|
Further to my previous message:
Clustering starts with a collection of single "cases" gradually
aggregated into groups or "clusters" based on the cases' similarity in a
number of variables. This is done iteratively. At the first step, the
two closest cases are grouped into one cluster. At the second step,
either a third cases goes into that cluster, or a new cluster of two is
formed. At each subsequent step, either two single cases join together
into a new cluster, or a case is added to a cluister, or two clusters
are merged into one.
It would probably help you to recall that the most usual methods to
gradually aggregate cases into clusters are called "single linkage
method" and "complete linkage method". Assume you have a cluster (made
of one or more cases) and other isolated cases at varying "distances"

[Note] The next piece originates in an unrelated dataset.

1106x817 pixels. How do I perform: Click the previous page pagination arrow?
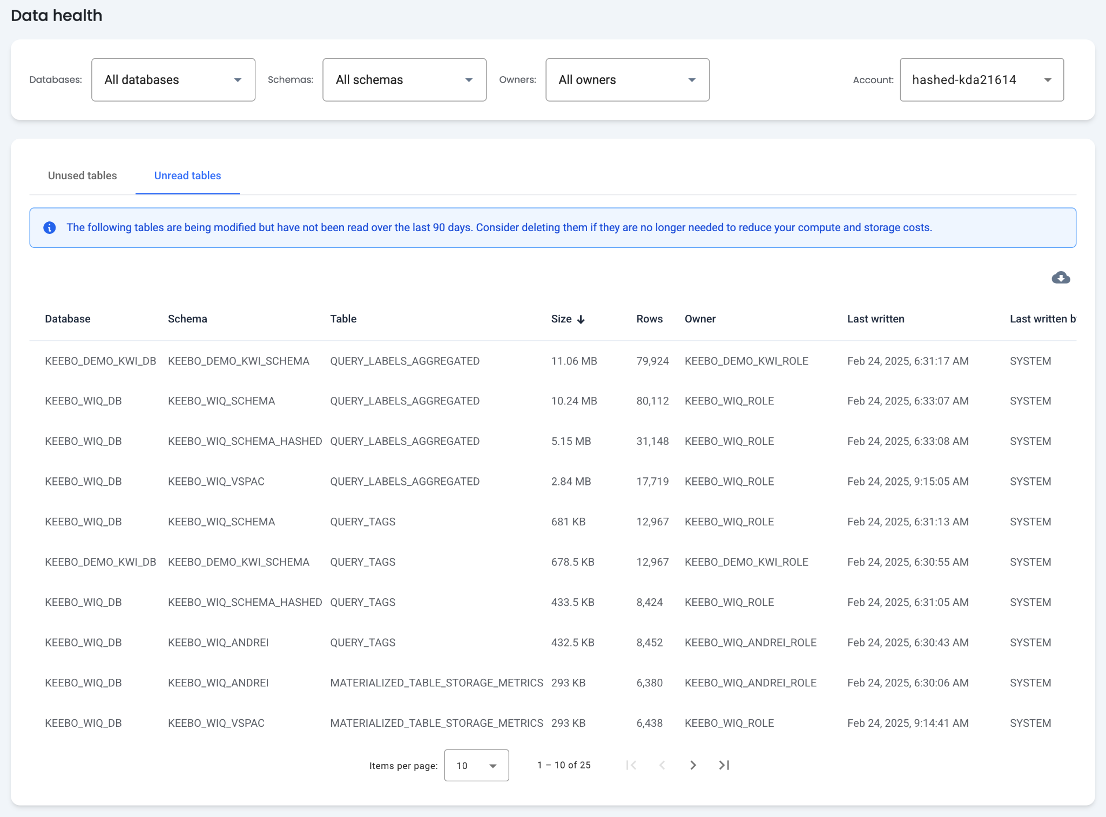tap(662, 765)
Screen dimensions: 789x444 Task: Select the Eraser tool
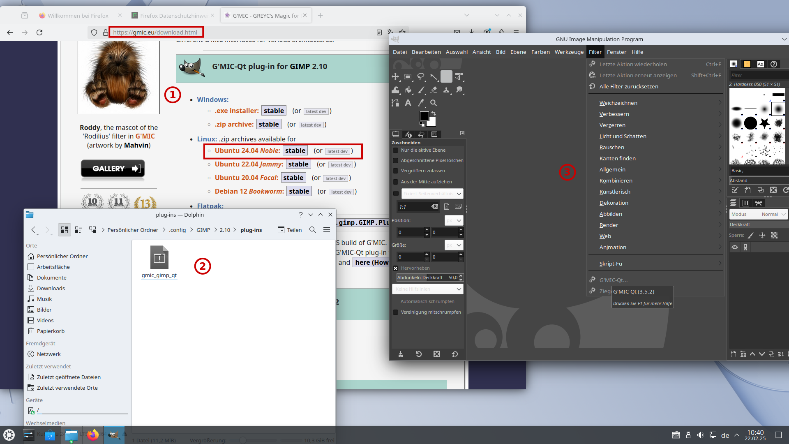[x=434, y=90]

from your cluster. (Distances can be measured in a variety of ways, but
ordinary Euclidean distance if al variables are previously stasndardized
is one of the simplest of those ways.)
The problem of clustering is to decide what is the next case to be
included in the cluster. The "single linkage method" selects the case
which is closest to ANYONE of the cases already inside the cluster. The
"complete linkage method" selects the case that is closest to the
FURTHEST case in the cluster (thus ensuring it is even closer to the
rest). The "centroid method" selects the case that is closest to the
cluster's "center of gravity" (roughly, the average position of the
cases included in the cluster). These are some of the methods of
clustering usually available (SPSS has these and more). The choice of
method depends on the purpose of the clustering, and the nature of data.
Brian Norton wrote:
>
> If anybody knows where I can find some information on linkage cluster
> analysis (what it is, how to do it to a small data set, anything) please let
> me know. Sooner is better
> thanks in advance
|